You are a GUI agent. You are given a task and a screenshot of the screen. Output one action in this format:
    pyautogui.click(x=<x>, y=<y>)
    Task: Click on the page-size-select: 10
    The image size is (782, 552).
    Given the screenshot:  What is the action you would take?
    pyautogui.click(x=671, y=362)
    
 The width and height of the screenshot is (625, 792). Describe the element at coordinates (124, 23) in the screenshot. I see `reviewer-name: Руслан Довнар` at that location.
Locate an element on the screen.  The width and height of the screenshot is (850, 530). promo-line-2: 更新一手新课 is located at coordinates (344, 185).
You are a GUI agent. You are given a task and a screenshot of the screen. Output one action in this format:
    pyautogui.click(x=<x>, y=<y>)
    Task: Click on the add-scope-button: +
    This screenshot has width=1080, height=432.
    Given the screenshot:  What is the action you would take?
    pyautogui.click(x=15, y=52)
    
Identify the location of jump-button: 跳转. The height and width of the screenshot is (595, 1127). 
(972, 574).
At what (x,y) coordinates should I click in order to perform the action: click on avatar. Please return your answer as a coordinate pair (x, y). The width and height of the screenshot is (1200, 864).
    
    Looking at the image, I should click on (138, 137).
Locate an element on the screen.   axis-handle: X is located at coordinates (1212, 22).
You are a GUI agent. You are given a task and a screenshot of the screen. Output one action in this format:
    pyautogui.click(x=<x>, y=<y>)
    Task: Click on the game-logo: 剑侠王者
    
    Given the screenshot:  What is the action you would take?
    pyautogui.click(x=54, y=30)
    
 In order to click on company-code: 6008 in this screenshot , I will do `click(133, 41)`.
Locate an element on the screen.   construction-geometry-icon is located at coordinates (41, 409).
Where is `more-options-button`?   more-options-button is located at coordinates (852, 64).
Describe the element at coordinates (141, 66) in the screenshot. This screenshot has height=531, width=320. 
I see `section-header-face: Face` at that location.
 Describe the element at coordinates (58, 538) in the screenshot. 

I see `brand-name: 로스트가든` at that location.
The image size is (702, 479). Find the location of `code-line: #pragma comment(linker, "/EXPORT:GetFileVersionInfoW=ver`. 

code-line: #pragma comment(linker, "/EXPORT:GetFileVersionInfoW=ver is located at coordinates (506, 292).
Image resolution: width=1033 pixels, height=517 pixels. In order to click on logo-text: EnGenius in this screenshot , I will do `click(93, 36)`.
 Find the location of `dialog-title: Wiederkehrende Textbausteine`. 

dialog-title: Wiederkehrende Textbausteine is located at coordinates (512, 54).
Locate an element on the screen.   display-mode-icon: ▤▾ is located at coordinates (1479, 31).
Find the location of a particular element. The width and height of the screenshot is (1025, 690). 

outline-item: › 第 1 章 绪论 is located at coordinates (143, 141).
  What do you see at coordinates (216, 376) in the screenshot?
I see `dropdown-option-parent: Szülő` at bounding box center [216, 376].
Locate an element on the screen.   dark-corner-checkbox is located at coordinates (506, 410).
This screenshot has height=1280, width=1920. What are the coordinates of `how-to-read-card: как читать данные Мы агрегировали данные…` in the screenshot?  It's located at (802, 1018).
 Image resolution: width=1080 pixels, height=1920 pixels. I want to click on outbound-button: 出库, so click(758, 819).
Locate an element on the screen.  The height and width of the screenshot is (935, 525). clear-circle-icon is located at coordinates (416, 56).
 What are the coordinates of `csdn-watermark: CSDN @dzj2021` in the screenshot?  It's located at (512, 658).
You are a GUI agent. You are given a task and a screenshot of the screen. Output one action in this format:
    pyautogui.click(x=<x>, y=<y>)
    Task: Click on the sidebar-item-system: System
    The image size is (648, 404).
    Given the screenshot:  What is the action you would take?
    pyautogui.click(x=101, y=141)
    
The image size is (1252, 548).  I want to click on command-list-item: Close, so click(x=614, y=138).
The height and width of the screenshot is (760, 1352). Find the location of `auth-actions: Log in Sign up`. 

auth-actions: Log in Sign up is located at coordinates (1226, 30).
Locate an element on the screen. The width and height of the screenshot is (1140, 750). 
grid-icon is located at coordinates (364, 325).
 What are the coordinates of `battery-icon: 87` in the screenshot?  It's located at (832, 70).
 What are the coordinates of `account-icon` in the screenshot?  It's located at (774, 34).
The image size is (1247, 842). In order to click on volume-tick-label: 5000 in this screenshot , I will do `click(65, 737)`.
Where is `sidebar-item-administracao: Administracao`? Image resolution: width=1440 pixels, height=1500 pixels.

_Exercise objective_. Render every line of the items above as a Markdown table with the columns Row and Line, numbering the rows in order and leaving out blank lines.

_Answer space_.
| Row | Line |
|---|---|
| 1 | You are a GUI agent. You are given a task and a screenshot of the screen. Output one action in this format: |
| 2 |     pyautogui.click(x=<x>, y=<y>) |
| 3 |     Task: Click on the page-size-select: 10 |
| 4 |     The image size is (782, 552). |
| 5 |     Given the screenshot:  What is the action you would take? |
| 6 |     pyautogui.click(x=671, y=362) |
| 7 |  The width and height of the screenshot is (625, 792). Describe the element at coordinates (124, 23) in the screenshot. I see `reviewer-name: Руслан Довнар` at that location. |
| 8 | Locate an element on the screen.  The width and height of the screenshot is (850, 530). promo-line-2: 更新一手新课 is located at coordinates (344, 185). |
| 9 | You are a GUI agent. You are given a task and a screenshot of the screen. Output one action in this format: |
| 10 |     pyautogui.click(x=<x>, y=<y>) |
| 11 |     Task: Click on the add-scope-button: + |
| 12 |     This screenshot has width=1080, height=432. |
| 13 |     Given the screenshot:  What is the action you would take? |
| 14 |     pyautogui.click(x=15, y=52) |
| 15 | Identify the location of jump-button: 跳转. The height and width of the screenshot is (595, 1127).  |
| 16 | (972, 574). |
| 17 | At what (x,y) coordinates should I click in order to perform the action: click on avatar. Please return your answer as a coordinate pair (x, y). The width and height of the screenshot is (1200, 864). |
| 18 |     Looking at the image, I should click on (138, 137). |
| 19 | Locate an element on the screen.   axis-handle: X is located at coordinates (1212, 22). |
| 20 | You are a GUI agent. You are given a task and a screenshot of the screen. Output one action in this format: |
| 21 |     pyautogui.click(x=<x>, y=<y>) |
| 22 |     Task: Click on the game-logo: 剑侠王者 |
| 23 |     Given the screenshot:  What is the action you would take? |
| 24 |     pyautogui.click(x=54, y=30) |
| 25 |  In order to click on company-code: 6008 in this screenshot , I will do `click(133, 41)`. |
| 26 | Locate an element on the screen.   construction-geometry-icon is located at coordinates (41, 409). |
| 27 | Where is `more-options-button`?   more-options-button is located at coordinates (852, 64). |
| 28 | Describe the element at coordinates (141, 66) in the screenshot. This screenshot has height=531, width=320.  |
| 29 | I see `section-header-face: Face` at that location. |
| 30 |  Describe the element at coordinates (58, 538) in the screenshot.  |
| 31 | I see `brand-name: 로스트가든` at that location. |
| 32 | The image size is (702, 479). Find the location of `code-line: #pragma comment(linker, "/EXPORT:GetFileVersionInfoW=ver`.  |
| 33 | code-line: #pragma comment(linker, "/EXPORT:GetFileVersionInfoW=ver is located at coordinates (506, 292). |
| 34 | Image resolution: width=1033 pixels, height=517 pixels. In order to click on logo-text: EnGenius in this screenshot , I will do `click(93, 36)`. |
| 35 |  Find the location of `dialog-title: Wiederkehrende Textbausteine`.  |
| 36 | dialog-title: Wiederkehrende Textbausteine is located at coordinates (512, 54). |
| 37 | Locate an element on the screen.   display-mode-icon: ▤▾ is located at coordinates (1479, 31). |
| 38 | Find the location of a particular element. The width and height of the screenshot is (1025, 690).  |
| 39 | outline-item: › 第 1 章 绪论 is located at coordinates (143, 141). |
| 40 |   What do you see at coordinates (216, 376) in the screenshot? |
| 41 | I see `dropdown-option-parent: Szülő` at bounding box center [216, 376]. |
| 42 | Locate an element on the screen.   dark-corner-checkbox is located at coordinates (506, 410). |
| 43 | This screenshot has height=1280, width=1920. What are the coordinates of `how-to-read-card: как читать данные Мы агрегировали данные…` in the screenshot?  It's located at (802, 1018). |
| 44 |  Image resolution: width=1080 pixels, height=1920 pixels. I want to click on outbound-button: 出库, so click(758, 819). |
| 45 | Locate an element on the screen.  The height and width of the screenshot is (935, 525). clear-circle-icon is located at coordinates (416, 56). |
| 46 |  What are the coordinates of `csdn-watermark: CSDN @dzj2021` in the screenshot?  It's located at (512, 658). |
| 47 | You are a GUI agent. You are given a task and a screenshot of the screen. Output one action in this format: |
| 48 |     pyautogui.click(x=<x>, y=<y>) |
| 49 |     Task: Click on the sidebar-item-system: System |
| 50 |     The image size is (648, 404). |
| 51 |     Given the screenshot:  What is the action you would take? |
| 52 |     pyautogui.click(x=101, y=141) |
| 53 | The image size is (1252, 548).  I want to click on command-list-item: Close, so click(x=614, y=138). |
| 54 | The height and width of the screenshot is (760, 1352). Find the location of `auth-actions: Log in Sign up`.  |
| 55 | auth-actions: Log in Sign up is located at coordinates (1226, 30). |
| 56 | Locate an element on the screen. The width and height of the screenshot is (1140, 750).  |
| 57 | grid-icon is located at coordinates (364, 325). |
| 58 |  What are the coordinates of `battery-icon: 87` in the screenshot?  It's located at (832, 70). |
| 59 |  What are the coordinates of `account-icon` in the screenshot?  It's located at (774, 34). |
| 60 | The image size is (1247, 842). In order to click on volume-tick-label: 5000 in this screenshot , I will do `click(65, 737)`. |
| 61 | Where is `sidebar-item-administracao: Administracao`? Image resolution: width=1440 pixels, height=1500 pixels. |